___ Extract

Just like the race between Lincoln and Halter, this is a choice between a
Corporate powered candidate vs a People powered candidate.

Andrew Romanoff
has taken the same pledge that Barack Obama took to win his race - he has pledged to take no corporate PAC Contributions or Special Interest money.  If you knew nothing else, that would be a good reason to support Andrew Romanoff. However, you need to know why his opponent does not deserve to be re-elected. Michael Bennet is a Bankster Senator and was a corporate raider  before he was appointed a Senator.  
There is a clear difference in this race - supporting the Candidate who works for Wall Street or supporting Andrew Romanoff, the Candidate who works for us on Main Street.

(crossposted at Firedoglake, Square State and Huffington post)

Before talking about Mr. Romanoff, we must examine his opponent.
Senator Bennet was appointed to the Senate, and since taking office he has voted as a Bankster with a pattern of siding with Big Money over the individual.
Bear with me, through a brief litany:
#1 Bennet was one of the few Democratic Senators to join with the GOP to oppose Cramdown

Bowing to intense lobbying pressure from the mortgage industry, the U.S. Senate killed a bill Thursday to allow bankruptcy judges to modify loan terms on primary residences the way they can on second homes, yachts, cars and other pieces of property.

______
___ Given records

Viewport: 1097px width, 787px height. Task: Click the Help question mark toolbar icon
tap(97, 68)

______
___ Given records

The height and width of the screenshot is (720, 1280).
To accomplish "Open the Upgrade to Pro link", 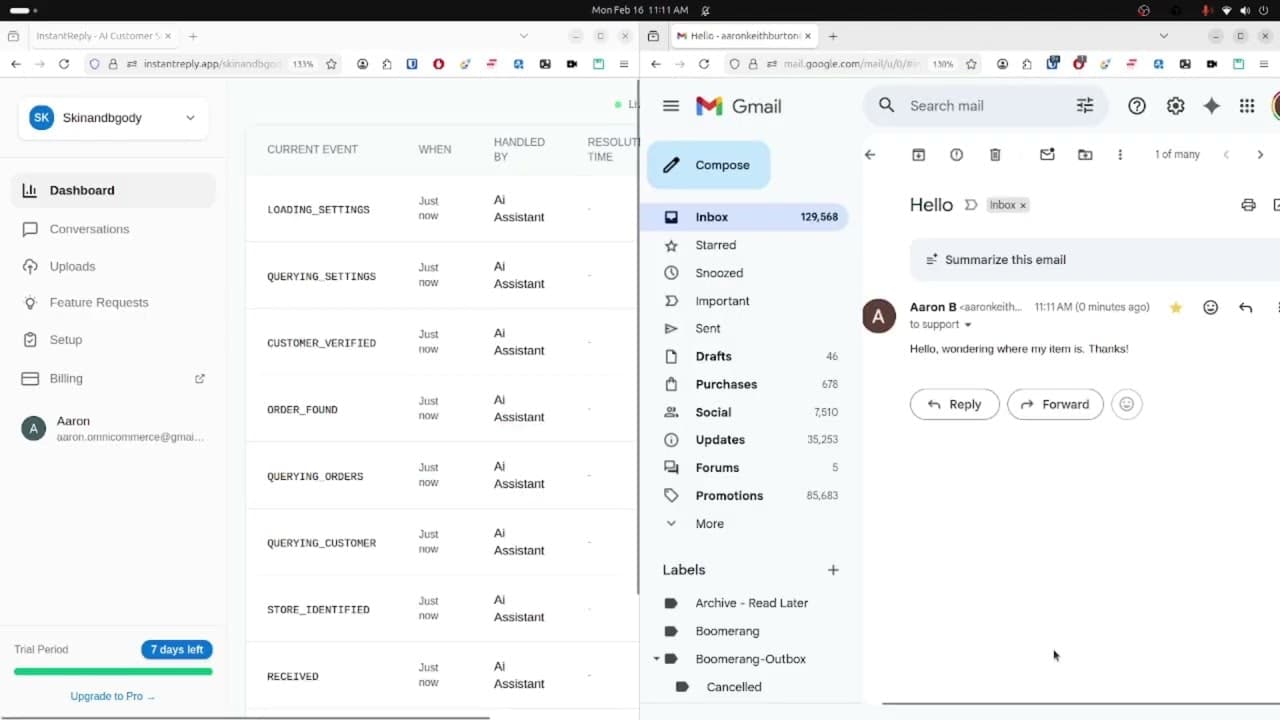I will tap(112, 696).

______

Short task 1: Condense the paragraph of the post about the Senate race that begins "Andrew Romanoff has taken the same pledge" into a bulleted list that keeps its main facts.
Short task 2:
Using the post about the Senate race, answer these:
(a) Which earlier race is this one compared to?
(b) On which sites was the post crossposted?
(c) What would the bill killed by the Senate have allowed bankruptcy judges to do?

Final result 1:
- Andrew Romanoff has made the pledge Barack Obama made to win his race: no corporate PAC contributions or special interest money.
- That pledge alone would be a good reason to support him.
- Voters also need to know why his opponent does not deserve re-election.
- Michael Bennet is a "Bankster Senator" and was a corporate raider before his appointment to the Senate.

Final result 2:
(a) The race between Lincoln and Halter.
(b) Firedoglake, Square State and Huffington Post.
(c) Modify loan terms on primary residences the way they can on second homes, yachts, cars and other pieces of property.